Trentenaire diplômée (Sciences-Po à Rennes, D.E.S.S. / A.R.S.E.C.), professionnelle déjà expérimentée (huit ans au Théâtre national de Bretagne, six ans à la Biennale de la danse de Lyon), chargée de relations publiques, de coordination artistique et de production, Céline Le Roux appartient à une génération d’opérateurs culturels qui, troublant le jeu entre les disciplines artistiques, sont à la recherche d’œuvres hybrides à destination des jeunes publics mais pas uniquement. Cette orientation vers la mixité des pratiques n’a rien de révolutionnaire, et c’est avec bonheur qu’elle évoque l’un des déclencheurs de sa passion pour les arts immersifs : Buchettino, création en 1995 de la compagnie italienne de Romeo Castellucci, mise en scène par Chiara Guidi.

Buchettino, qui signifie en italien le petit trou de l’oreille, indiquait la voie par laquelle s’engouffraient les émotions d’un spectacle où l’univers sonore jouait un rôle essentiel. Céline Le Roux en fit la découverte en 2011, année de la naissance de Micro Mondes, qu’elle crée avec une équipe de bénévoles et déjà avec la complicité de Joris Mathieu, rencontré dès 2007 quand il était en résidence avec sa compagnie Haut et Court au Théâtre de Vénissieux.

La mémoire sensorielle est primordiale

Discrète et pudique sur ses premiers émois de spectatrice adolescente, Céline Le Roux, pour qui la mémoire sensorielle est primordiale, cite comme références de la fondation de ses plaisirs artistiques : Benno Besson, Matthias Langhoff, William Forsythe, Mat Eks, Enrique Vargas, La Volière Dromesko. À l’évidence, des marqueurs majeurs de son goût pour la pluridisciplinarité. S’est ajoutée, depuis, sa curiosité pour la place que prennent les nouvelles technologies dans un certain nombre de projets créatifs. Elle en analyse de manière affûtée l’usage paradoxal, pointant parfois l’impasse générée par la fascination pour un monde hyperconnecté, dont l’effet négatif serait de déconnecter l’individu du monde réel qui l’entoure. Elle souligne la nécessité de ne pas oublier que chacun d’entre nous dispose d’une bouche pour goûter, d’un nez pour sentir, de mains pour toucher, d’yeux pour regarder et d’oreilles pour écouter. Cinq sens à privilégier, selon elle, pour accéder à des œuvres où la dimension sensorielle prime et imprime durablement la mémoire.

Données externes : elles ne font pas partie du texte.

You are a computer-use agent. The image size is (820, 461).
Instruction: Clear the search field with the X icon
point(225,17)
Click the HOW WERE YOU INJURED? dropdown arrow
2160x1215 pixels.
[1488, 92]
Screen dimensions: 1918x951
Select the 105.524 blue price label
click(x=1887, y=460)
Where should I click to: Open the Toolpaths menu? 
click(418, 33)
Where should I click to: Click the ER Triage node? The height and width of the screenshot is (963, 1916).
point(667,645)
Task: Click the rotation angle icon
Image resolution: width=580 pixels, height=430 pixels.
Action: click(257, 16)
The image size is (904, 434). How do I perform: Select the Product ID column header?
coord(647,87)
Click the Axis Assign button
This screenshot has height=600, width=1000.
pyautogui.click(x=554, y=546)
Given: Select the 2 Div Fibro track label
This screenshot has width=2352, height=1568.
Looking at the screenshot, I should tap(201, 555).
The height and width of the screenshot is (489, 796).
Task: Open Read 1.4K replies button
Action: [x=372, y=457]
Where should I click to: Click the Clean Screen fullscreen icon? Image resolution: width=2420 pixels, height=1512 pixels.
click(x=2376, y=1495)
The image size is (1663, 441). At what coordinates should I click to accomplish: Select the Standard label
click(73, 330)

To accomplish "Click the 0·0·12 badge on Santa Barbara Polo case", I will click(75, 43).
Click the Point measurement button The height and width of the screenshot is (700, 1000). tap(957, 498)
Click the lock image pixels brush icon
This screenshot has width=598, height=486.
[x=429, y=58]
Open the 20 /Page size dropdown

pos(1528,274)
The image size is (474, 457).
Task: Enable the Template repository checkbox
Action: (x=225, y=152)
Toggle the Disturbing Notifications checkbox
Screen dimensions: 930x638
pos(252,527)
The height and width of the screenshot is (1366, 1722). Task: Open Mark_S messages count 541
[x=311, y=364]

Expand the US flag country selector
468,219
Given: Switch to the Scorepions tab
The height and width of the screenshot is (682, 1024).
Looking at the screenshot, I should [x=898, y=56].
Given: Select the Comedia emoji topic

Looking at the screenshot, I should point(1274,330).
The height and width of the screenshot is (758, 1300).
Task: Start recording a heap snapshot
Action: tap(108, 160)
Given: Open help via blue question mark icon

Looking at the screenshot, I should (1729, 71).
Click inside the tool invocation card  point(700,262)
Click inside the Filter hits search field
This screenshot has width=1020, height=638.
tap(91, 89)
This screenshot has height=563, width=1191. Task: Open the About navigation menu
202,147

Elle est convaincue que c’est par une immersion consentie dans une approche émotionnelle pleine de surprises que se construit la relation à toute création, plus qu’à travers une adhésion à un contenu et à un point de vue. Les arts immersifs, dit-elle, contribuent, surtout en quittant le fauteuil habituel du spectateur, à développer la sensibilité, à éveiller le sens critique, à dessiner le cadre d’une citoyenneté ouverte et tolérante. Accepter de s’immerger dans des rencontres insolites et originales donne aux enfants et aux adultes réunis la possibilité « d’additionner des petits bonheurs dans la vie ».

On l’aura compris, Micro Mondes et sa directrice ont des exigences précises et des ambitions généreuses. Au-delà de l’expérimentation de la variété infinie des formes, il s’agit de résister à la frilosité ambiante des parents, des éducateurs et de certains acteurs culturels avec une responsabilité accrue vis-à-vis de la petite enfance. Importe également le désir de ne pas céder au conservatisme de programmations réticentes à prendre des risques, trop enfermées qu’elles sont dans le formatage des spectacles, trop inquiètes aussi et légitimement du manque de moyens financiers pour tenter de s’aventurer hors des ornières de la rentabilité économique. Céline Le Roux est consciente du grand écart auquel elle se livre en cherchant à conjuguer qualité de l’adresse aux publics, volonté de mettre en avant le rapport intime et ludique à la création, envie de proposer des parcours innovants.

Pierre Desproges disait malicieusement dans un extravagant cours de physique : « Principe d’Archimède : tout corps plongé dans un liquide, s’il n’est pas revenu à la surface au bout d’une demi-heure, doit être considéré comme perdu ». Avec Micro Mondes, l’immersion c’est autre chose. À consommer sans modération.